We celebrate on January 26 the tenth anniversary of our career as a free and independent Republic. The inauguration of India’s new Constitution, drawn up by her own elected Constituent Assembly and embodying the ideals and aspirations of the Indian people evolved during the long years of our freedom struggle, marks a new chapter not only in our own history but also in the history of the newly freed countries of Asia and Africa. India’s emergence as a great democracy has been one of the most significant developments of the post-war world. Her role in international councils as an uncommitted nation seeking to foster the idea of co-existence as the only basis on which a peaceful, international system can be built up, has been increasingly appreciated and approved. Internally, although our progress has been marked by setbacks, the past decade has witnessed many notable achievements. The development of power, the harnessing of rivers through multi-purpose projects, the diversification of industry, the development of rail and road transport, the laying of the foundation for expansion of heavy industries on the basis of increased production of coal and steel, the provision of social services on an expanded scale — all these are significant items on the plus side of the balance-sheet. Equally, the fairly smooth reorganisation of States, the holding of two general elections in which millions of voters, largely illiterate, went to the polls for the first time, the rehabilitation of millions of displaced persons who had lost their all in the tragic aftermath of partition, represent political accomplishments of no mean order.
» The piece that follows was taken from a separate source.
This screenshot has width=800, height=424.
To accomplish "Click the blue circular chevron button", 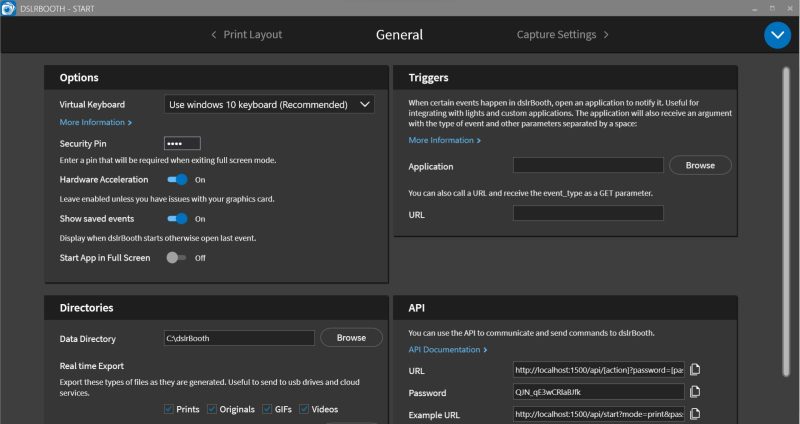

As against these, the critic may point to the enormous amount of unproductive and even wasteful spending, the unchecked growth of inflation in recent years, the gap between programmes and performance in many fields, the failure to solve the food problem, the decline in standards in education and many other spheres, and, above all, the failure to achieve the emotional integration of the people. These are formidable entries on the debit side and neither the people nor the leaders can afford to ignore the lessons to be drawn from them.